Brief:
Tally the lines below that contain the word "click", then give the tally and nothing more.

Stored records
* * *

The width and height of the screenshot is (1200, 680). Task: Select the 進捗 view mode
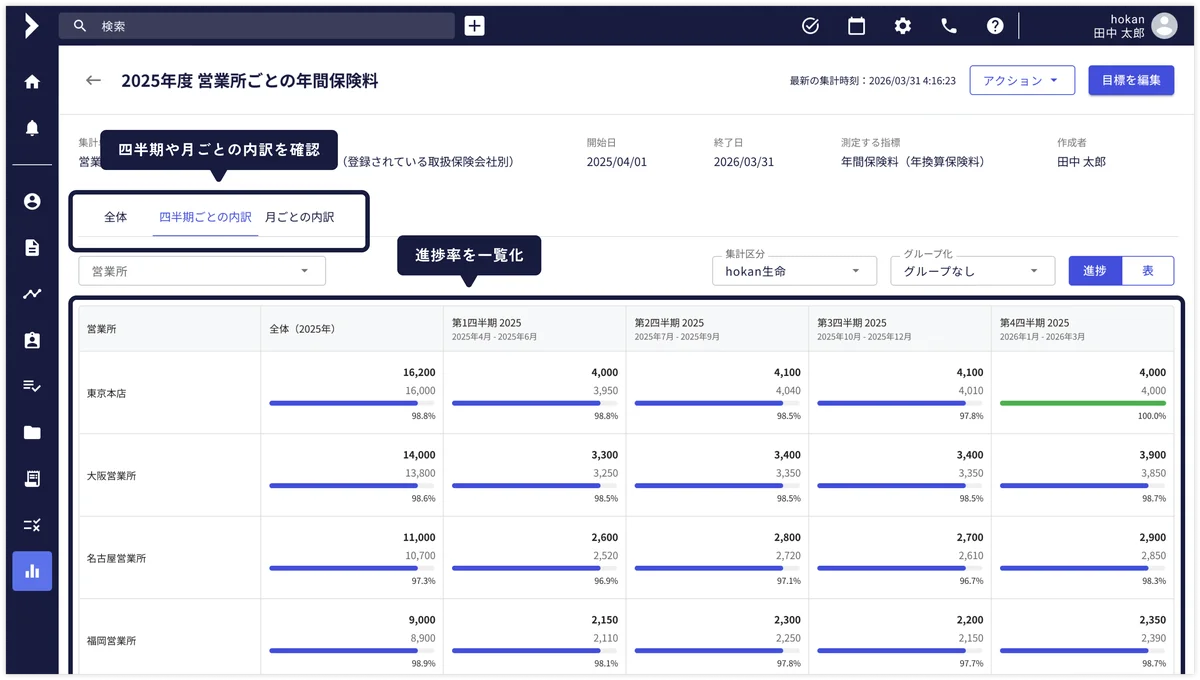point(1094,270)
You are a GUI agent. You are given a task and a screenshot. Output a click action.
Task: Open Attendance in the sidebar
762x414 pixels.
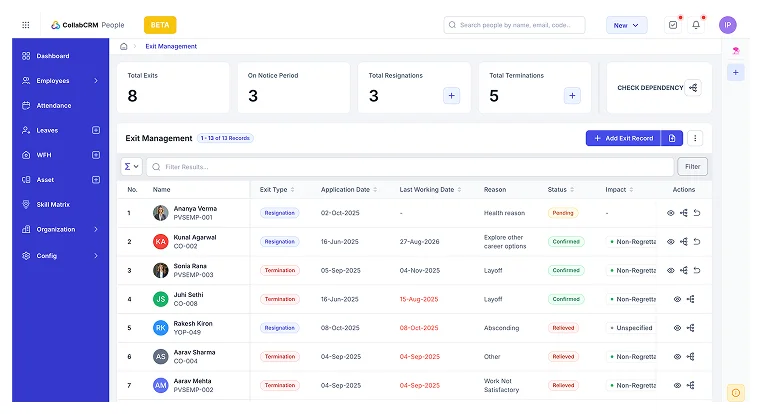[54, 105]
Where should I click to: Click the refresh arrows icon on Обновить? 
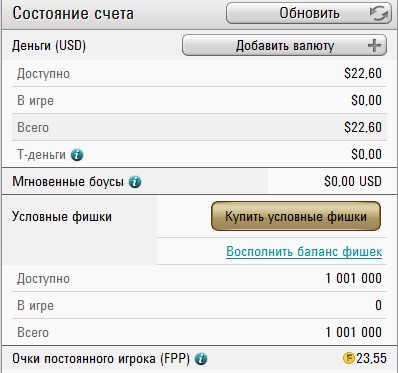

* * *

Solution to this problem:
2